THE BASIS POINT

Net Negative MBS Issuance In 2012?

 

Every day mortgage companies pump out an average of $1-1.5 billion of mortgages. But every day people pay off their mortgages. Believe it or not, the outstanding balance of agency MBS has increased by only $28 billion over the first 10 months of 2011 versus annualized growth of $440-540 billion over the three-year period of 2007-09. And in 2010, outstanding mortgage-backed securities dropped by $150 billion, mostly due to the $330 billion delinquent loan buyouts by Fannie and Freddie (remember that?). Some analysts believe that the decline in the rate of growth of the agency MBS market over the past two years will continue on in 2012, which makes investors happy but originators grumpy.

In fact, some believe that net issuance (new securities versus loans paying off) of MBS’s will actually be negative next year. The Fed is now reinvesting MBS paydowns, the Treasury’s selling of agency MBS will near completion, and the refi activity is likely to stop increasing further.
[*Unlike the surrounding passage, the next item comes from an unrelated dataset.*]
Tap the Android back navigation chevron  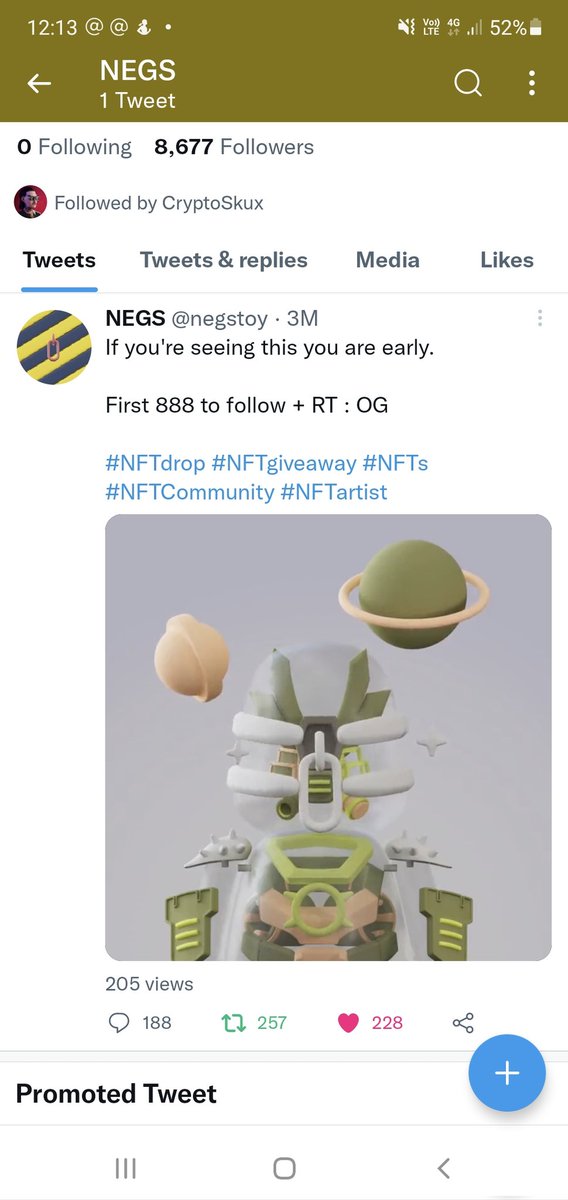click(444, 1168)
So if supply drops, and demand continues, we remember from Econ 1A that the price will go up. And if you remember your bond math, when fixed-income prices go up, rates go down.
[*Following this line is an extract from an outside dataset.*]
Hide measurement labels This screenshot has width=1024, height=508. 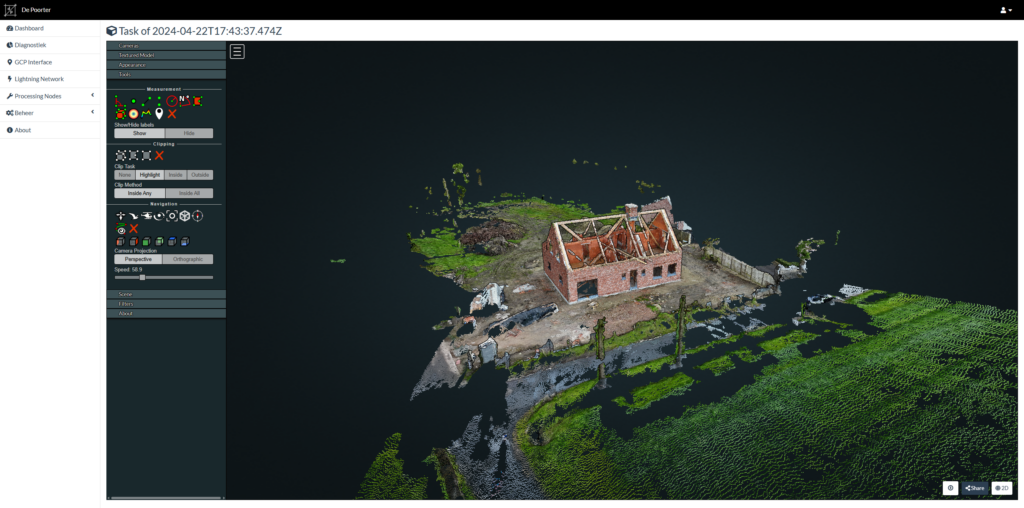click(188, 133)
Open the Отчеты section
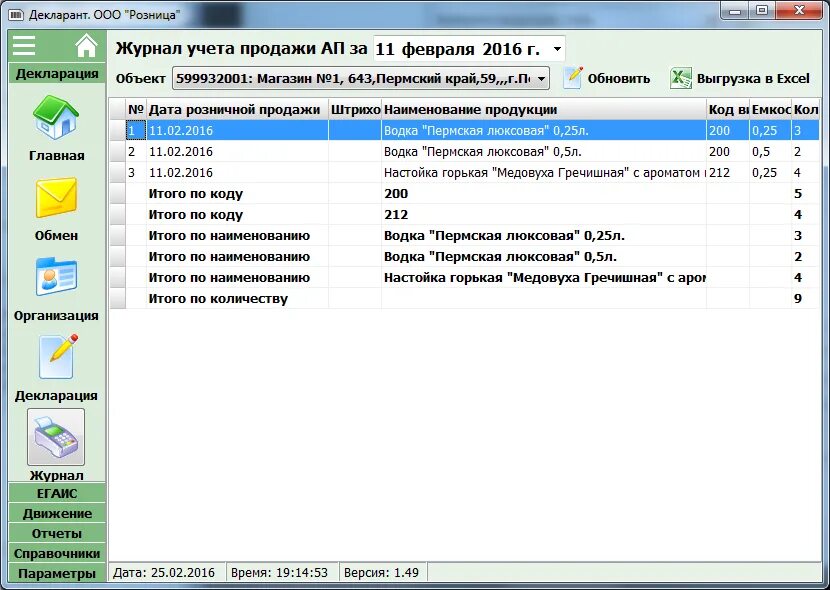This screenshot has height=590, width=830. 54,532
Besides the Feds, who are purchasing about $1 billion a day of agency mortgage-backed securities, REIT’s (also known as REITs) have had plenty of publicity this year surrounding their appetite for agency residential paper. But their stock prices, often more volatile than the rest of the market, have been in the doldrums for 2-3 months. What’s up with that? Investors are now assigning REIT’s more risk than in the past. This has been due to the risk of prepayments picking up, and REITs don’t perform as well when their portfolios of higher-interest rate loans pay off early and they have to invest the money in lower coupon product. The market is seeing increased prepayments driven by low mortgage rates and from HARP and now HARP 2.0. Other risks are seen from the drying up of repo lines (the main source of borrowed funds is repurchase agreements) and the possible loss of the SEC exemption from the Investment Company Act of 1940. (This would impact the favorable tax status that REIT’s have.)
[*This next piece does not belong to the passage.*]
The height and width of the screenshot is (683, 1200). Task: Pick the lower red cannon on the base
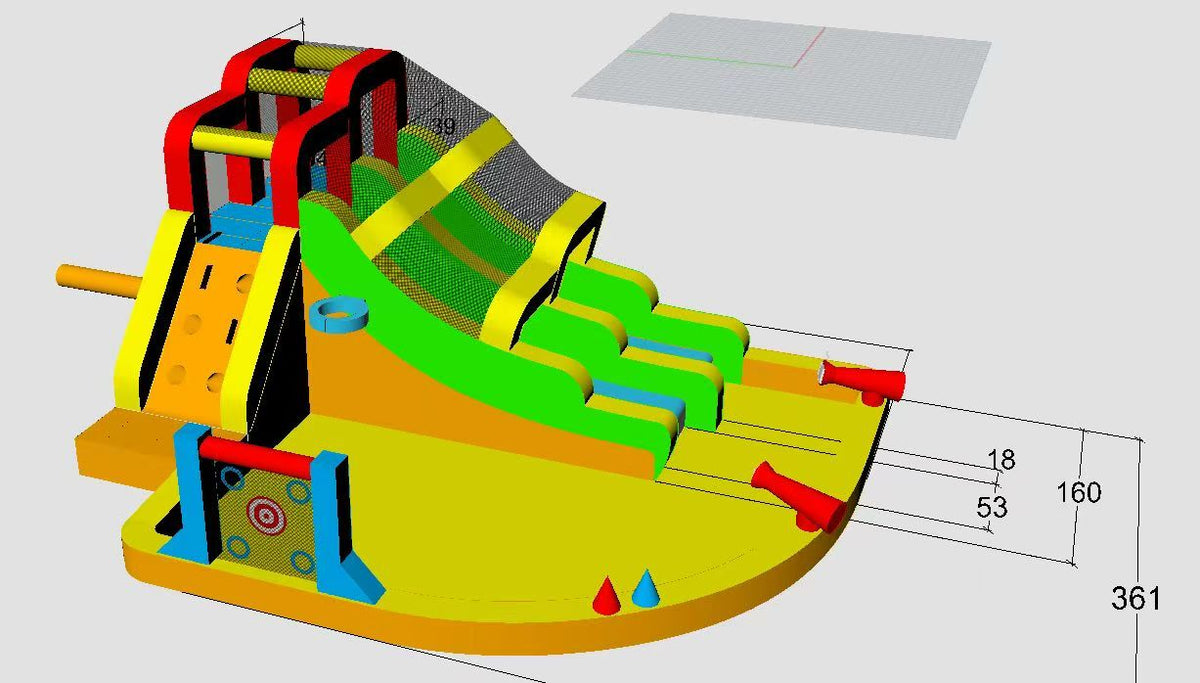(798, 497)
Experts are quick to point out, however, that some of this can largely be avoided/mitigated with appropriate RMBS selection. Think about it: any REIT buying recently minted residential securities are buying pools filled with loans to credit-worthy borrowers due to tighter underwriting standards, and at current rates. It is easy to make the argument that loans made recently have rates that may be as low as they go, and is it worth the cost and effort for recent borrowers to refinance?

HARP 2.0 has thrown REIT’s a curveball, however, since a REIT with substantial holdings of RMBS backed by pre-2009-vintage mortgages with high coupons and no prepayment “protection” (such as low balances) will see increased prepayments. (A REIT focused on ARMs is a different matter, since agency ARMs with LTV’s above 105% are not eligible under HARP 2.0 to refi into another ARM.)

In a recent research piece Cantor Fitzgerald noted:

the main risks for mortgage REITs as interest rate risk, prepayment risk, liquidity risk, government/regulatory risk, and (for non-Agency mortgage REITs) credit risk. We note that mortgage REITs hedge to some degree against interest rate risk and prepayment risk.” For example, in mortgage rates slide higher, and few expect that until later in 2012, “it is possible that (a) the spread could narrow between yields on mortgage REITs’ RMBS and the cost of mortgage REITs’ repurchase agreements, thereby lowering net interest income, and/or (b) the net change in fair value of mortgage REITs’ assets and liabilities could be negative.

And if rates go the other way, it is possible that mortgage REITs’ RMBS could prepay faster than the speeds reflected in the prices that mortgage REIT’s paid for those securities, thereby (a) accelerating the amortization of the premium paid for those securities, and (b) lowering the yield at which the proceeds of the prepayments could be reinvested. But people smarter than the rest of us believe that mortgage rates are not heading down from these levels.